The 2026 cohort kicked off on May 1 with an immersive orientation that brought in Grammy Award-winning producer and entrepreneur Jermaine Dupri and music executive Amir Windom for what the program called a “Creative Currency Experience” — a launch event designed to connect students with career pathways in sports, entertainment, and business. Fellows also participated in the Carter Work Project, a community service initiative that anchored the program’s opening week in purpose.
“The Atlanta Falcons HBCU Fellows Program is about opening doors — to professional opportunity, mentorship and meaningful experiences that help students chart successful futures,” said Tai Roberson, Southeast Executive of Philanthropy and Community Impact at Wells Fargo.

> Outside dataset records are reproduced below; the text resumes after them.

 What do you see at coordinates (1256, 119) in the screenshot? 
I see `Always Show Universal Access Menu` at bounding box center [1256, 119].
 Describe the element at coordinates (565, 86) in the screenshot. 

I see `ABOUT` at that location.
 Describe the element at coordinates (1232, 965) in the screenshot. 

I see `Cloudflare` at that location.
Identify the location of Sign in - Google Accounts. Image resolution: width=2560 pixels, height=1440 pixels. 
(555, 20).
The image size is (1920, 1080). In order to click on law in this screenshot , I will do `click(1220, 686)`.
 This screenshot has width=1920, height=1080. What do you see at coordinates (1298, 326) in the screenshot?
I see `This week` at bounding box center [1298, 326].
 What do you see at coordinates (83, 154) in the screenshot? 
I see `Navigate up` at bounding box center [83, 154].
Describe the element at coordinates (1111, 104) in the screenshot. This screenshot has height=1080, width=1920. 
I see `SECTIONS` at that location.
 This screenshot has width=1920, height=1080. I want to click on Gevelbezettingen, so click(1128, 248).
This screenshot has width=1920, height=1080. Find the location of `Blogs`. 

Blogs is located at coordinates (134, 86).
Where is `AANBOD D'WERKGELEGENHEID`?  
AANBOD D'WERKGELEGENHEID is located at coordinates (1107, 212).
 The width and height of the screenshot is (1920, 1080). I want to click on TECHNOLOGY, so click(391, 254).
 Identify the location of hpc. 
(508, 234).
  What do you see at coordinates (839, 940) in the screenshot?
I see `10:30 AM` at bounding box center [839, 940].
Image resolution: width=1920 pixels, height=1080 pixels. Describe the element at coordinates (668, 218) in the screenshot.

A Program That Keeps Growing
Now in its fourth year, the Atlanta Falcons HBCU Fellows Program has produced 41 alumni since its launch — and the results speak for themselves. Former fellows have gone on to land competitive positions across the NFL, other professional sports leagues, and the Olympic Games. The program is the first of its kind in the NFL, and its growth from year to year reflects both the depth of talent coming out of Atlanta’s HBCUs and the Falcons’ genuine commitment to the initiative.
Falcons HR Manager Bella Vaughan summed it up well: “This year’s class joins a legacy of 41 alumni who continue to write their own stories, seize every opportunity to learn, and most importantly give back and strengthen the communities that shaped them.”
Why the AUC Is the Perfect Home for This
The Atlanta University Center — home to Clark Atlanta University, Morehouse College, Morris Brown College, and Spelman College — is the largest consortium of HBCUs in the world and sits right in the heart of Atlanta. The talent pipeline between the AUC and the city’s sports and entertainment industry is a natural fit, and the Falcons have leaned into that geography intentionally.
Past fellows have spoken about the program’s lasting impact beyond the fellowship itself. Kyla Emory, a 2025 fellow and Spelman College senior, put it directly: “This program has taken me to new heights. I’ve had the opportunity to meet with Wells Fargo, Atlanta Falcons, and NFL attorneys who have all solidified my interest in going to law school.”
That kind of outcome — a student walking away with a clearer vision of her future — is exactly what this program is designed to deliver.
The Bigger Picture
The sports and entertainment industry has a representation problem in its front offices. The talent has always been there. The access has not. Programs like the Atlanta Falcons HBCU Fellows Program exist specifically to close that gap — not through token gestures, but through paid, meaningful, sustained investment in HBCU students year after year.
Seventeen fellows. Four HBCUs. One NFL team committed to doing the work. That is what real investment in HBCU excellence looks like.